Population (2019-06-30)
- • Total: 8,625
- • Density: 62/km^{2} (160/sq mi)
- • Urban: 1,936
- • Rural: 6,689
- Website: http://www.pilica.pl

= Gmina Pilica =

Gmina Pilica is an urban-rural gmina (administrative district) in Zawiercie County, Silesian Voivodeship, in southern Poland. Its seat is the town of Pilica, which lies approximately 18 km east of Zawiercie and 53 km north-east of the regional capital Katowice.
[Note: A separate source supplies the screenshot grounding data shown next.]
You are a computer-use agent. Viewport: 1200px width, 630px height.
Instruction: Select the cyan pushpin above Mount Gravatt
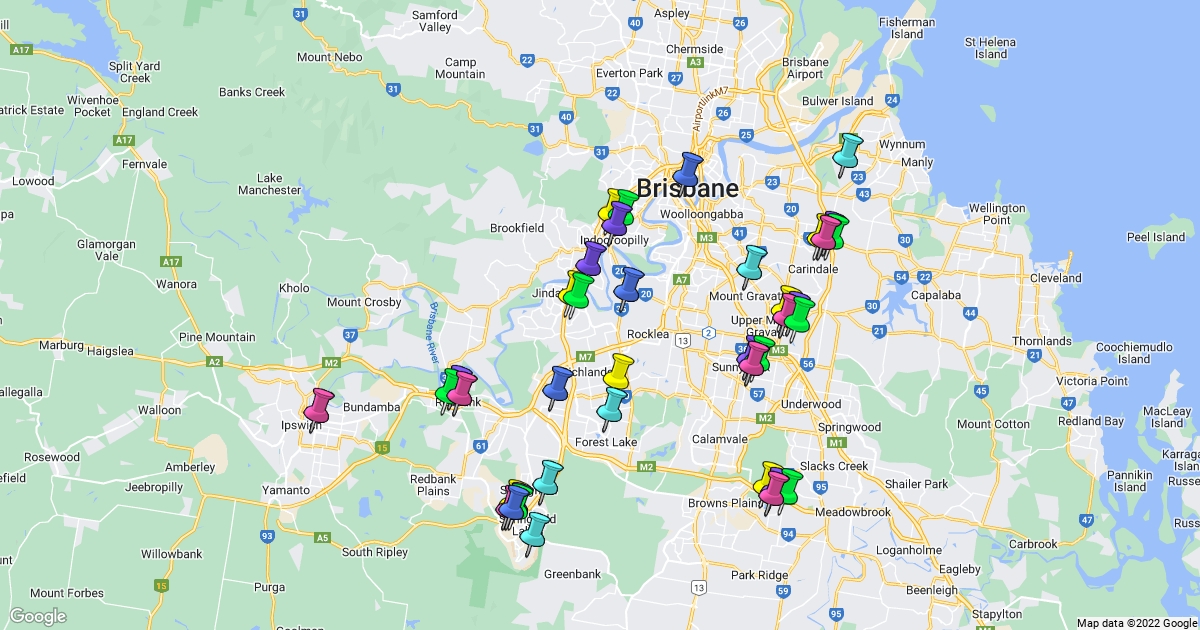tap(753, 261)
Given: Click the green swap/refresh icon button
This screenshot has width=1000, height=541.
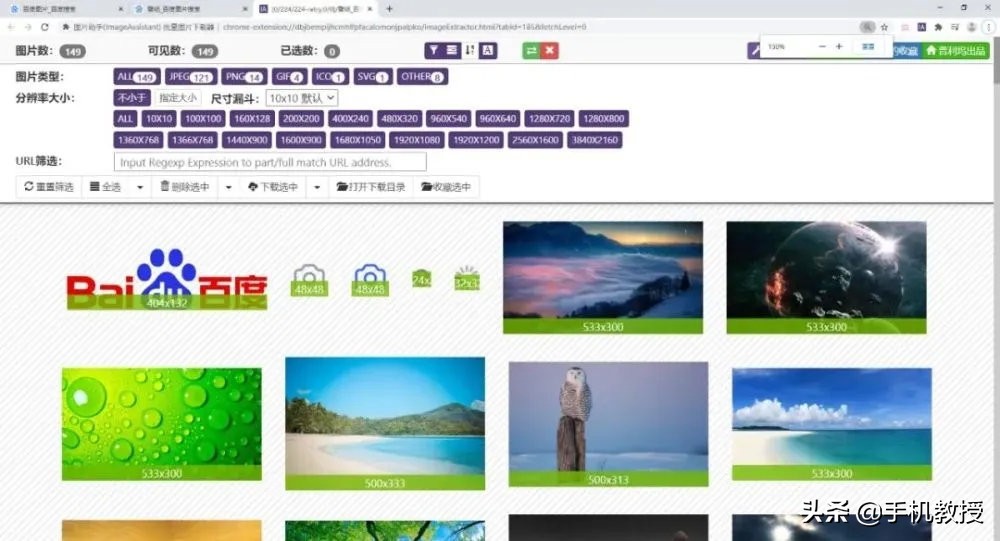Looking at the screenshot, I should tap(530, 50).
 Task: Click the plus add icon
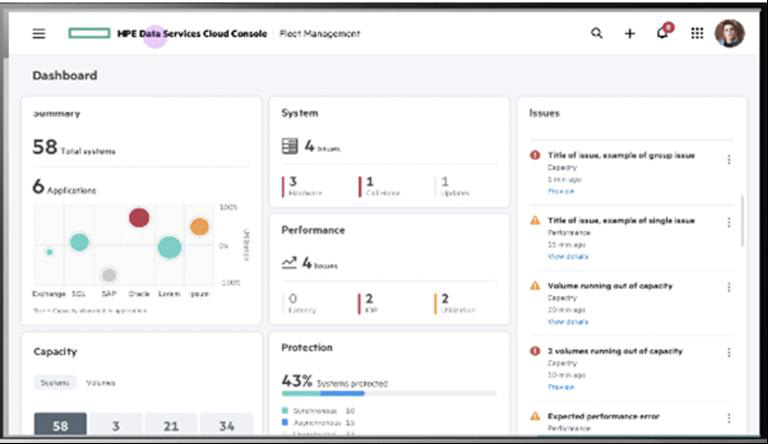click(x=630, y=33)
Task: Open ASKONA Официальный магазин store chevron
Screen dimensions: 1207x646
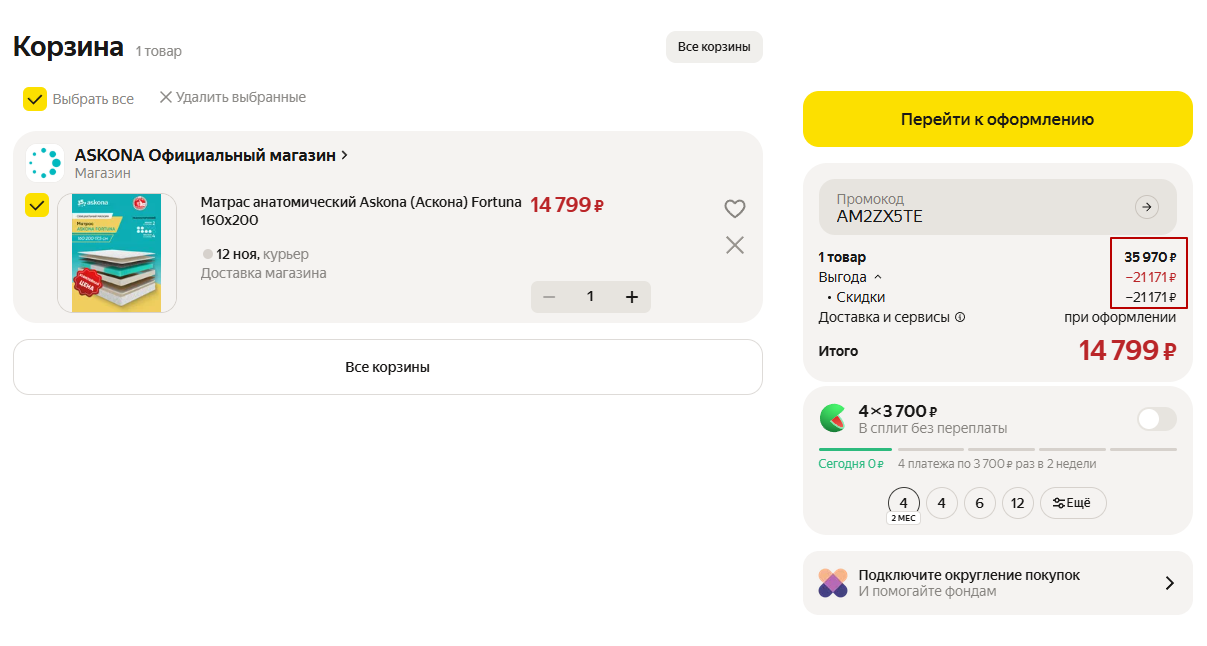Action: coord(345,155)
The gmina covers an area of 138.89 km2, and as of 2019 its total population is 8,625.

==Villages==
Apart from the town of Pilica, Gmina Pilica contains the villages and settlements of Biskupice, Cisowa, Dobra, Dobra-Kolonia, Dobraków, Dzwono-Sierbowice, Dzwonowice, Jasieniec, Kidów, Kleszczowa, Kocikowa, Podleśna, Przychody, Siadcza, Sierbowice, Sławniów, Smoleń, Solca, Szyce, Wierbka, Wierzbica, Zarzecze and Złożeniec.

==Neighbouring gminas==
Gmina Pilica is bordered by the gminas of Klucze, Kroczyce, Ogrodzieniec, Szczekociny, Wolbrom and Żarnowiec.